* **WHAT IS REQUIRED**
Examine the records and identify each line that includes the string "screenshot". Copy those lines.

* **RECORDS FOR PROCESSING**
----
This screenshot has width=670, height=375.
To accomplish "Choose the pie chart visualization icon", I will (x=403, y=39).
----
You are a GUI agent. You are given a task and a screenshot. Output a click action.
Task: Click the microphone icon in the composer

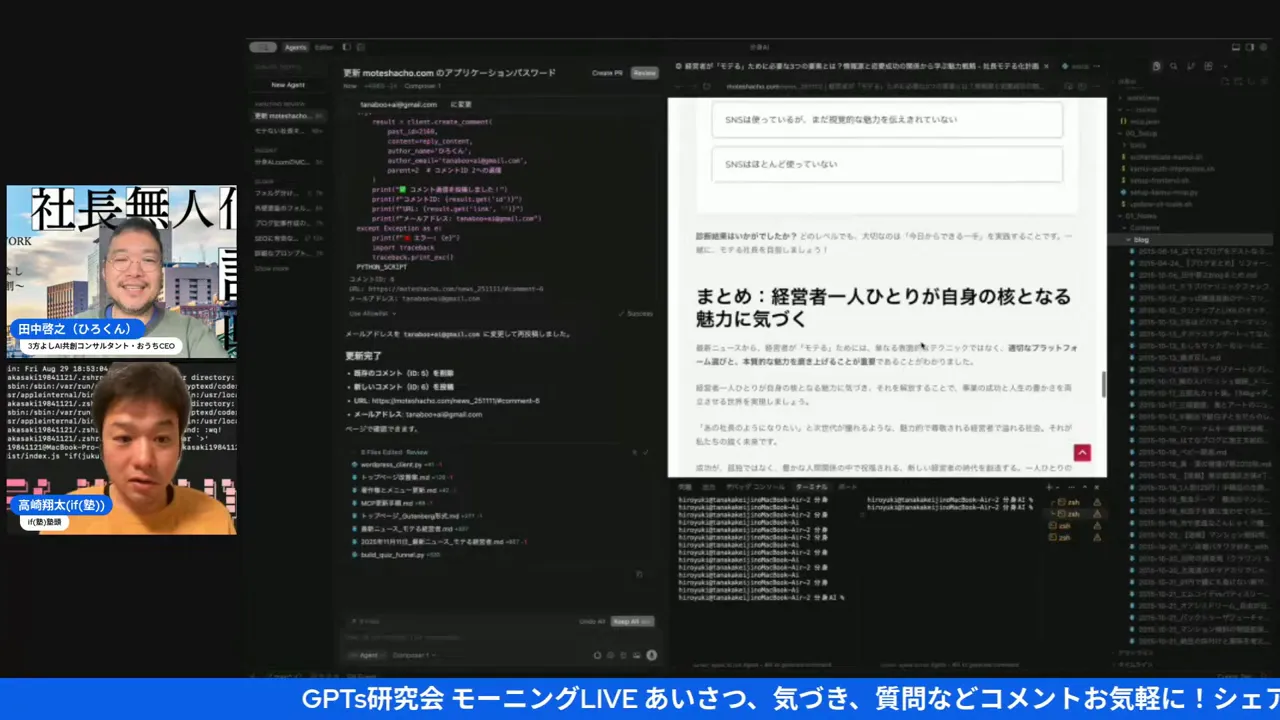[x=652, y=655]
----
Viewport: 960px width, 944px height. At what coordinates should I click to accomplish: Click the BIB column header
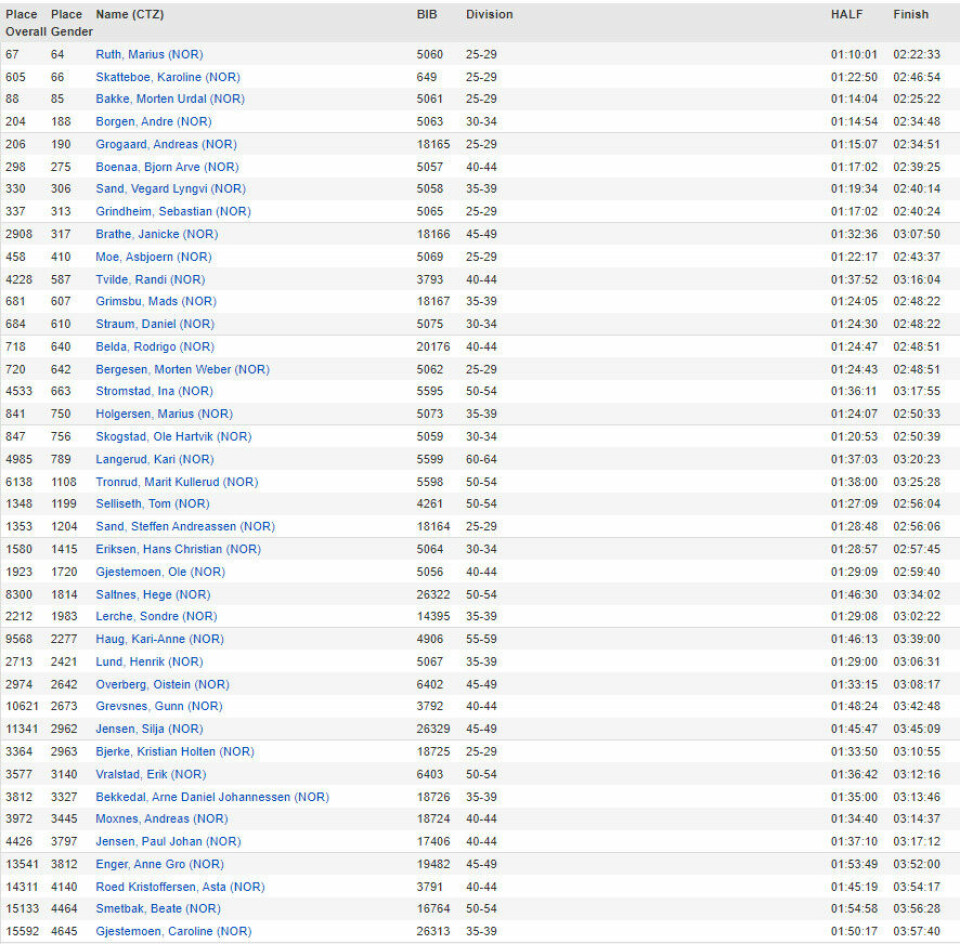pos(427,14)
----
* **SOLVED EXERCISE**
This screenshot has width=670, height=375.
You are a GUI agent. You are given a task and a screenshot. Output a click action.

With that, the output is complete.